T cells of lupus and molecular targets for immunotherapy.

A major advance in understanding the basic mechanism driving the pathogenic autoimmune response in SLE has been the identification of nucleosome as a primary immunogen. The production of pathogenic antinuclear antibodies in SLE is mediated by a MHC class II restricted, cognate interaction between select populations of autoimmune T helper cells and autoimmune B cells that recognize epitopes in the different molecular components of the nucleosome particle: a form of intermolecular-intrastructural help.

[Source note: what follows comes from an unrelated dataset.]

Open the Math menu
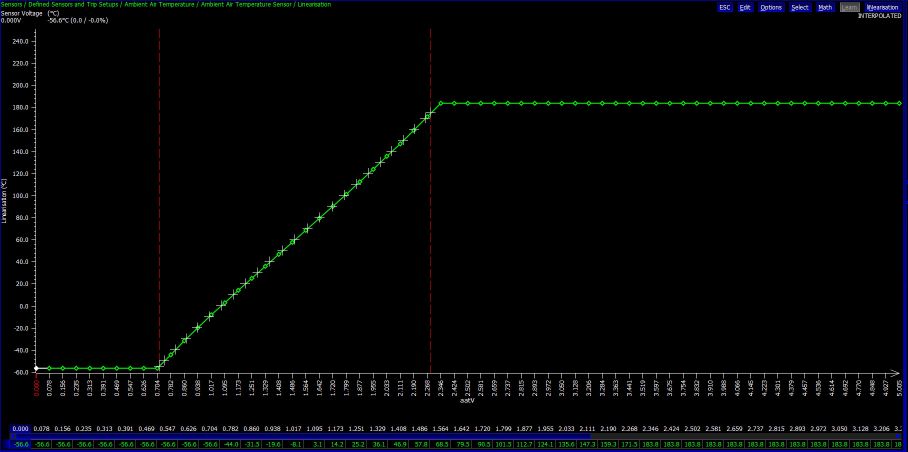Image resolution: width=908 pixels, height=452 pixels. (x=825, y=7)
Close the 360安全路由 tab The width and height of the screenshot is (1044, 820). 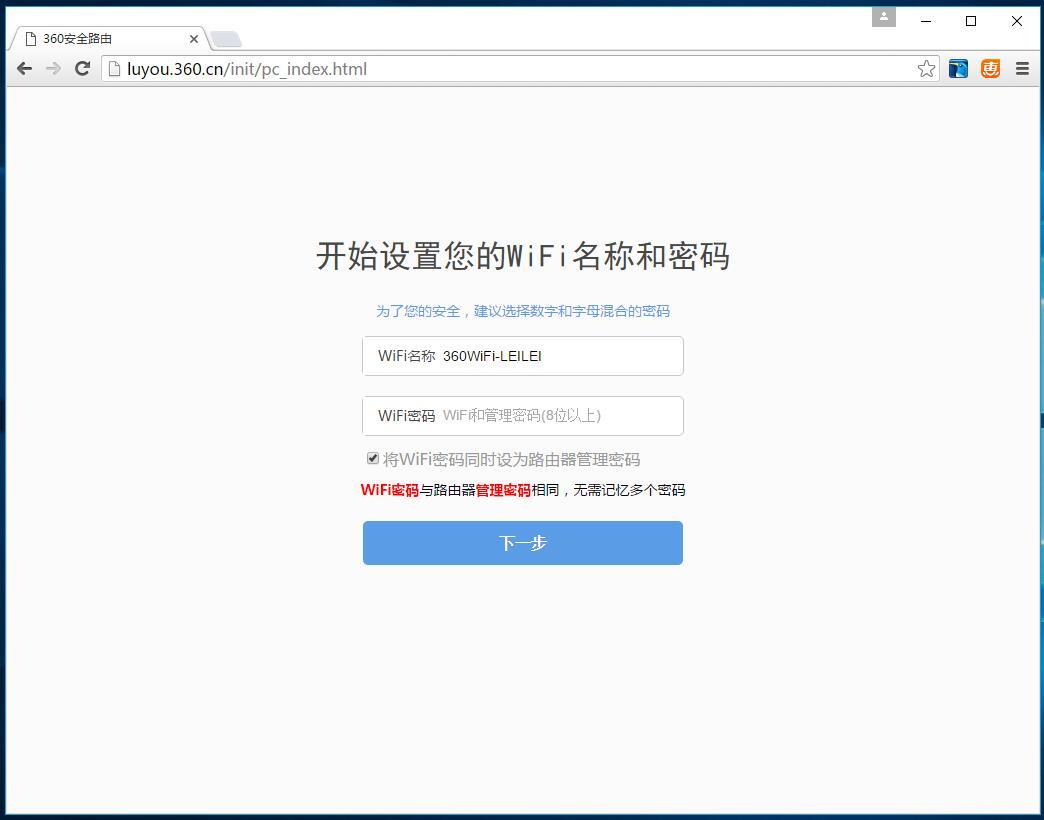coord(194,39)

In the SNF1 model, we have localized the critical peptide autoepitopes for lupus nephritis-inducing Th cells in the core histones of nucleosomes, at amino acid positions 10-33 of H-2B and 16-39 and 71-94 of H4. Remarkabely, the nephritogenic epitopes are located in the regions of histones that are also targeted by lupus B cells, as well as the sites where the histones contact DNA in the nucleosome, indicating that they are specially protected during antigen processing. Identification of the peptide epitopes is a basic step toward defining how the pathogenic Th cells emerge in lupus. In addition, we found that the pathogenic Th cells and B cells of lupus have a regulatory defect in the expression of CD40 ligand (CD40L or gp39), which results in abnormal costimulatory signals that sustain the production of pathogenic autoantibodies. Specific immunotherapy that blocks the pathogenic T and B cell interaction in lupus can be designed based on the knowledge of these disease mechanisms.